Multi-site considerations with OTV and NSX
I am in the early design phase of a very large-scale (global) private cloud deployment. One of my design challenges is centered around multi-site availability. I need to be able to extend a layer-2 domain across multiple sites.
Eventually I want to be able to get to the point were I can orchestrate a “follow-the-sun” model where a user or business unit can instantiate a service, application, (whatever), and have the option to enable that application to migrate globally to different data centers as regions come online, and source traffic begins to shift throughout the day.
After VMWorld this year, I was very excited with the advancements made in 5.5 particularly with NSX. It seems like it will be a key enabler for my cloud solution.
Also, since I am already working with a considerably robust global infrastructure leveraging Cisco gear (Nexus 7k, 5k, UCS, etc), it seems feasible that OTV and LISP can play a key role here as well. I want to document what I am currently kicking around in my head as a potential solution.
First, I have to point out that I was quite pleased to read this article by Brad Hedlund. In fact, in it he explicitly documents the exact scenario I have been considering. His Visio design (below) looks nearly exactly like the conceptual model I created for my team several weeks ago. I feel confident that if someone like Brad has signed off on this as a potentially viable solution, then I am likely on the right track.
Anyway, instead of sanitizing my internal Visios for public viewing, I am going to borrow Brad’s for this article. Here is his design:
So you can see here that OTV and LISP are certainly doing the “heavy lifting” with regards to extending the layer-2 and providing the intelligent ingress routing. With LISP, the source traffic will automatically be driven to the DC that is currently hosting the application.
OTV is extending my “VM Network” VLan – Illustrated here as the “DMZ VLAN” – (I call this the “transport VLAN” in VXLAN deployments. Basically it is the single logical vlan that all the virtual VXLANs are traversing over). By extending this single VLAN using OTV to the other sites, I am providing NSX with a common egress gateway network at each site. The other benefit here is that I only have to OTV that one network, and all of a sudden I have multi-site capability for all of my virtual networks encapsulated on that VLAN. This of course means that as I instantiate new applications in new virtual networks on that same VLAN, they also inherit the multi-site capability without me having to go to the Networking team and have them create a new OTV session, or reconfigure anything at all really.
I still have many things to consider here. The glaringly obvious one being that a live vMotion will require a sub 20 millisecond round-trip latency. Not really an issue if I have many DCs chained around the globe, however in certain cases, we may have to get creative with WAN optimizers if we wish to handle the live migration.

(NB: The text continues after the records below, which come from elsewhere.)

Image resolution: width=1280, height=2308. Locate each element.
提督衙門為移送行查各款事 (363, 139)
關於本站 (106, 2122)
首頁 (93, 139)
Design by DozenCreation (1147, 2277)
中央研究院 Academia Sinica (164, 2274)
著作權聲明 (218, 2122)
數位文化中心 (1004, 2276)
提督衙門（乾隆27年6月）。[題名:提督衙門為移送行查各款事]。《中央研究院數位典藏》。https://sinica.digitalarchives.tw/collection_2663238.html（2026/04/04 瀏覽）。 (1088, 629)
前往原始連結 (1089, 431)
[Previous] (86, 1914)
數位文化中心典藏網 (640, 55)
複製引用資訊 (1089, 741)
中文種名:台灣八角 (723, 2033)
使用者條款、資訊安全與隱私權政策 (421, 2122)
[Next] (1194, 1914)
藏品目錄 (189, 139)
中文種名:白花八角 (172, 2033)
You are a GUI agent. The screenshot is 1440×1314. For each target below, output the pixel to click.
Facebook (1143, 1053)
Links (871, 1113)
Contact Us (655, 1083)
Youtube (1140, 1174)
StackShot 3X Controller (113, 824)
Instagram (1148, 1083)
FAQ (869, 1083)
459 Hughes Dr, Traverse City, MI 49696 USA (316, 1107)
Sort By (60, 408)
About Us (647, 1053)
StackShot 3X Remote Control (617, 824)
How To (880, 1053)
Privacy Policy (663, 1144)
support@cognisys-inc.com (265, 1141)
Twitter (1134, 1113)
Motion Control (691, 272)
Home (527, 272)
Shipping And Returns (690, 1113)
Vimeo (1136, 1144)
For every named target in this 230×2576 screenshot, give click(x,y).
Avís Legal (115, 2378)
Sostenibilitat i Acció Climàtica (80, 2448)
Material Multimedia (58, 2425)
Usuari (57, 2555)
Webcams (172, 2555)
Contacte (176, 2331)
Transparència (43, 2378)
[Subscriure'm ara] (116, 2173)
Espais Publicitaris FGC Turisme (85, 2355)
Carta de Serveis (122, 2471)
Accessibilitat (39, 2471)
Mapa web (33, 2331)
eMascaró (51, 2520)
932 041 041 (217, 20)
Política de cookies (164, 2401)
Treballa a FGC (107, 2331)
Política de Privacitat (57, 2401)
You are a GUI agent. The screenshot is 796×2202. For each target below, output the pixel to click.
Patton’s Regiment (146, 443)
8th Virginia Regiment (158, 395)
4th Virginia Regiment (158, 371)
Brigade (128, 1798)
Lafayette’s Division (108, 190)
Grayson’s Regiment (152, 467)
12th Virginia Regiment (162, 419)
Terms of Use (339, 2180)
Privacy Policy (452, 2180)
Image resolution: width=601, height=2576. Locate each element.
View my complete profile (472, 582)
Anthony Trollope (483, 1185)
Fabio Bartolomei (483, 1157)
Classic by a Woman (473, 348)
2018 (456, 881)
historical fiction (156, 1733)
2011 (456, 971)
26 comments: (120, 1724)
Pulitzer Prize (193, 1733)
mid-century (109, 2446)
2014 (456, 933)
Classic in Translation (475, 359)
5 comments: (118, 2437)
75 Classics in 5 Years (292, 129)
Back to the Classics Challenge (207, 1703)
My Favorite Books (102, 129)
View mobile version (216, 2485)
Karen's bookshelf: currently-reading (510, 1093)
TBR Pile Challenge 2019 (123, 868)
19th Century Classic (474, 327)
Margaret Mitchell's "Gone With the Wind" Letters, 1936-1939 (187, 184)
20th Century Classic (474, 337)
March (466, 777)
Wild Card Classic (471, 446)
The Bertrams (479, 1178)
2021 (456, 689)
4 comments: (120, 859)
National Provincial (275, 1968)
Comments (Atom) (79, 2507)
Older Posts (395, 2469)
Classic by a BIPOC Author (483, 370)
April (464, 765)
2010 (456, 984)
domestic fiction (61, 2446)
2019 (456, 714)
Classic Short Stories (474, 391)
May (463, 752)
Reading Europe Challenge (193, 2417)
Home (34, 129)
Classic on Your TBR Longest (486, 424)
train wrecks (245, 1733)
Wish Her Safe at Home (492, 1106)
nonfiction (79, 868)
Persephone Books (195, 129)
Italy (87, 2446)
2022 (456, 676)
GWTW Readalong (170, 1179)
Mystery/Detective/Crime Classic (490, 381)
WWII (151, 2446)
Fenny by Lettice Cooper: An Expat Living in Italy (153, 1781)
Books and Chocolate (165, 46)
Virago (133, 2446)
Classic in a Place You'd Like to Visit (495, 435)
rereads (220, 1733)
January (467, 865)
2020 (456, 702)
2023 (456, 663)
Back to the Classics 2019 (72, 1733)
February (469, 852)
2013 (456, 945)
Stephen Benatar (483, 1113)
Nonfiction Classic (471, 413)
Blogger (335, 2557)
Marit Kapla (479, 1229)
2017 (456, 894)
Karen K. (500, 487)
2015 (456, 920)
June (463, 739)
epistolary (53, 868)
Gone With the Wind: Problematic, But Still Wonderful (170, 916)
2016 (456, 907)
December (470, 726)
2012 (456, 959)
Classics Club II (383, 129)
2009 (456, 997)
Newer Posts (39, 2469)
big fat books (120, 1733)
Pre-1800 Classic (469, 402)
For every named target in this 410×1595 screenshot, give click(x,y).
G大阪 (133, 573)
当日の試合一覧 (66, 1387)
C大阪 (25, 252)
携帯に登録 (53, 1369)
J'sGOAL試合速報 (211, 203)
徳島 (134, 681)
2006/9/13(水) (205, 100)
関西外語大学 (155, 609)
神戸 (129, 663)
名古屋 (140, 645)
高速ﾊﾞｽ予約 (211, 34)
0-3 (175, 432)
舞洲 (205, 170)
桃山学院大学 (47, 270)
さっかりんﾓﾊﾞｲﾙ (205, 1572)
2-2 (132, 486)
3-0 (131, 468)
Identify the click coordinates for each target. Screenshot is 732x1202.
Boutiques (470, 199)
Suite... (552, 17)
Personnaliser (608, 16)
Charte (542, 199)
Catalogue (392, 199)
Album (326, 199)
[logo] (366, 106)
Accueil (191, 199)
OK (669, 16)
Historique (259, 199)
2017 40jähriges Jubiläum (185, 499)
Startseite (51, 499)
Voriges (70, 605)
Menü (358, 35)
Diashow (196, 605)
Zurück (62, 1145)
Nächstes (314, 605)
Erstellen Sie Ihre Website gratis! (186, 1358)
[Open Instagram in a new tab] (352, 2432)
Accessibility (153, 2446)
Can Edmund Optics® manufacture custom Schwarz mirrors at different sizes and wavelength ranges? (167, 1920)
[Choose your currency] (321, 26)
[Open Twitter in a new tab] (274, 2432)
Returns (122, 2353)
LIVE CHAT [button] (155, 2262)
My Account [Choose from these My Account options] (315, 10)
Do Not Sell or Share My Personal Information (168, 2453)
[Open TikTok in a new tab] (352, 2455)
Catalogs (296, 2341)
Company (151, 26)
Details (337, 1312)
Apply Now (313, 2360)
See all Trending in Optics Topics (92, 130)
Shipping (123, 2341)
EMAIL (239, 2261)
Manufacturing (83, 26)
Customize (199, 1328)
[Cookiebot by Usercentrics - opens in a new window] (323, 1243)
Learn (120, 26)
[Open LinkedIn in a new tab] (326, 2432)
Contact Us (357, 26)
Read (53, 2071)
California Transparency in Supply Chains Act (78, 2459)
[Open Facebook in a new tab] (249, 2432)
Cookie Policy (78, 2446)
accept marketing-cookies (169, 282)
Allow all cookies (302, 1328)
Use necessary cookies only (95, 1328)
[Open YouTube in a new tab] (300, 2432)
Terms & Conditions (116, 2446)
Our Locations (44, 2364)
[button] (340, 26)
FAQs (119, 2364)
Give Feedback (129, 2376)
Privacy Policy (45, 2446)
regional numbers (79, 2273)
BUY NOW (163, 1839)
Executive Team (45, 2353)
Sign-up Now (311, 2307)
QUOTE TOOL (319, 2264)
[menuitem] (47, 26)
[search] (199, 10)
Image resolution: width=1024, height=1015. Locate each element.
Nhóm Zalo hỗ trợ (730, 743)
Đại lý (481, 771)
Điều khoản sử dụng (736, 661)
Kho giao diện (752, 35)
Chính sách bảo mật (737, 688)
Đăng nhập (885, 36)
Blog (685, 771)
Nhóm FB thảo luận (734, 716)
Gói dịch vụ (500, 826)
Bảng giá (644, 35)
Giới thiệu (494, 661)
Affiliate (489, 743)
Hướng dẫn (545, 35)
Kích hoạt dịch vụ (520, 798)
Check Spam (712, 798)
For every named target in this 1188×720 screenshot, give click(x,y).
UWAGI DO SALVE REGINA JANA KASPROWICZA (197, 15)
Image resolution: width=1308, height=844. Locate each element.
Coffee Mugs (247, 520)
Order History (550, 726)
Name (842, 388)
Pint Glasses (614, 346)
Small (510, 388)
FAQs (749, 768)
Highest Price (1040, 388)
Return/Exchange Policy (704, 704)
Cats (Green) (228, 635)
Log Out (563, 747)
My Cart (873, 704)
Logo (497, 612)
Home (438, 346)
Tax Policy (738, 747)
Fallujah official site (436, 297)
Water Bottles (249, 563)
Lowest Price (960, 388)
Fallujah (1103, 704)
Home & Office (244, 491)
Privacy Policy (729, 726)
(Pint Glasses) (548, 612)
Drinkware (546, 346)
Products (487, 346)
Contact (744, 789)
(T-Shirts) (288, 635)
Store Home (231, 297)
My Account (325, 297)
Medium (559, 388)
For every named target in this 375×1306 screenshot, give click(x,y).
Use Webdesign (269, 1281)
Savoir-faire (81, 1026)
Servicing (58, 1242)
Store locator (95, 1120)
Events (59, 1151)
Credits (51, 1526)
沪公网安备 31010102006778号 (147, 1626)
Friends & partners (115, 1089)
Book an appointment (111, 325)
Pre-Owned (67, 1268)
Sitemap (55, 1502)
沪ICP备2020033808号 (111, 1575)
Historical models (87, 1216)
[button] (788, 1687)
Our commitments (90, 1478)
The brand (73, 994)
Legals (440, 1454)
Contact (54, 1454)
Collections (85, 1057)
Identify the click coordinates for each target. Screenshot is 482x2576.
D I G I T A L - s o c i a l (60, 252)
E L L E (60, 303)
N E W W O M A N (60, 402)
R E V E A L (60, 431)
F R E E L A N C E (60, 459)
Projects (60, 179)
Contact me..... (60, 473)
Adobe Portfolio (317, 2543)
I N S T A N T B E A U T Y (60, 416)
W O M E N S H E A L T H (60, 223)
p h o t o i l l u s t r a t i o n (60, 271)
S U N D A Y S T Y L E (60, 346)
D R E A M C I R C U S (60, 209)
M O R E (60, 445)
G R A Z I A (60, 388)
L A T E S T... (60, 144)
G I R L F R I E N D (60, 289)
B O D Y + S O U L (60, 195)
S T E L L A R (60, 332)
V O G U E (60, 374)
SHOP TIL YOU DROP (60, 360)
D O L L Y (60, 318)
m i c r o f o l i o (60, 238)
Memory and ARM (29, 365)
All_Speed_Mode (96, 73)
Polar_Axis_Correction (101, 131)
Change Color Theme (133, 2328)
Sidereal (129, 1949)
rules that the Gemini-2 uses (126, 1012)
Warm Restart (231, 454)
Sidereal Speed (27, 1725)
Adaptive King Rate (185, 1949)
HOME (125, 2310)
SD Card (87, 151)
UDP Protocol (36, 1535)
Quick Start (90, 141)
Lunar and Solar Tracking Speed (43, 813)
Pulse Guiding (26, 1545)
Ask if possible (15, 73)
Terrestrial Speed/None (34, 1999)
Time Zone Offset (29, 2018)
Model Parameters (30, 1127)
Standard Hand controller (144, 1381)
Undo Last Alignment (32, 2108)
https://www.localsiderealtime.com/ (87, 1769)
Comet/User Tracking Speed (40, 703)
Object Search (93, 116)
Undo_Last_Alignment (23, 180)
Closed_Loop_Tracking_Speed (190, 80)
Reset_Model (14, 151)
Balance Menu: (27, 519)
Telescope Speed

Of course there is also storage replication to consider. In my case, this piece is actually already further down the design path. I am very confident in our ability to handle that piece of the puzzle. Without going into too much detail (that will require a longer discussion), I am looking have a storage topology that almost resembles a CDN. Where each piece of replicated data is stored in multiple locations at each site, and is asynchronously replicated in a full-mesh topology.
Lastly is the TCP fragmentation issue. I need to ensure that all pieces of an application are migrated successfully each time to avoid east-west traffic traversing the WAN. Not just because of the substantial performance hit with the latency between parts of the application (due to distance), but also because the 1600-byte VXLAN frame is going to get chopped up as soon as it exits its local DC. Causing a potentially massive amount of re-transmitting.
I just wanted to take the time to put that out there as something I am considering for this solution. I thought it was a pretty interesting piece of this design, and might spark some public interest. Please feel free to chime in!
** Update **
In Brad’s design he is illustrating that the DMZ vlan is strictly an egress point, and is not carrying actual VXLAN frames. Whereas I was envisioning extending the layer-2 for the “transport” vlan. IE the actual VLAN that carries the VXLAN traffic (in a “normal” SDN/VXLAN design, this vlan would only exist local to each cluster).
I still need to do some brainstorming on this part of the design to determine which method would make the most sense for our use case(s). I am still working to wrap my head around how SDN should best be implemented here. (This article is meant to simply help me with this brainstorming process).
I’ll update here when my team and I have a better idea of how this piece will be designed.